You could have a scenario where there are no mexes close to home, so the player would have to take reclaim to get started, fight there way to more reclaim, before they could fight their way to some mexes, and then have a normal game against an easy AI from there. So the player could learn how to use light artillery to break some civilian PD, with limited mass so they have to build the correct unit types. Maybe in that scenario they don't even get an ACU (no generated mass/power + you can't bulldoze through the PD with your ACU).

There would also be scenarios where the only goal is to grow your economy to a certain size. There might not even be enemies at all in these scenarios. That would help to teach players about how to grow their economy efficiently. And they would always have a few examples of replay files they could watch to see how other people did it. So a lot of the lessons would essentially be puzzles: "you can do this 8-minute puzzle to learn the game better."

Every scenario would be intended to teach a small amount of information in a memorable way. Some would be more open ("beat this AI, however you want to do it") and others would be much more rigid ("overwhelm 3 triads by making a lot of lobos and then the scenario ends immediately").

How about a scenario where there are no mexes, no ACUs, you start with 4 land facs, 20 tanks, 5 engineers, and 1 scout plane, the AI has like 70 tanks, and you have to scout out the map and pick off AI forces with "defeat in detail" in order to get enough reclaim to make new tanks to win. It would teach scouting, looking for mass-efficient fights, and taking reclaim. For some lessons, you completely remove eco management so they can focus on units. Other missions, completely remove combat stuff so they focus on eco. Instead of always throwing players into a situation where they can win by improving eco OR by being smarter with units (which doesn't specifically teach anything, it does push them to get better, but not in the same way as specifically teaching 1 skill/idea)

The idea would be, if a player completes all of the lessons, they should have enough skills to play at the low end of 1v1 ladder without feeling bad or to participate in low-end team games without feeling completely lost.

Rather than going for voice acting or lots of text in the scenario itself to explain things, the explanations should be kept brief and outside of the scenario, to make them easier to prepare. People who can't beat a scenario would watch replay files to learn how to do it. That way, there is no language barrier for anyone. The "mission briefing" in the client for each scenario (before you click on it to open it) could be a simple picture showing a good base layout along with arrows showing the order to make the buildings.

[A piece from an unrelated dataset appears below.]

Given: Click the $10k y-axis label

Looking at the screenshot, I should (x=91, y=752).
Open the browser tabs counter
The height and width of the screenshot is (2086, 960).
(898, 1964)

Having the lessons would be a way for people to get a sense of accomplishment, and an easy way to blow off steam if they're annoyed about losing. If they take some of that negative energy, and put it into completing lessons for 30 minutes, they would hopefully feel better about coming back to the competitive part of the game and trying again.

The worst thing is when people take that energy and spend it on playing pointless games against AI, which only teaches the players to turtle and not to learn new ways to play. "1 human + 3 AI vs 4 AI" is not a way to learn anything. Puzzles could provide more satisfaction, with not a lot more stress.

Of course we would also plant the message that once you finish all the lessons, you SIMPLY MUST try the ladder. Like: how can you complete all these lessons and NOT get on the ladder? You gotta show off your skills! We need you out there!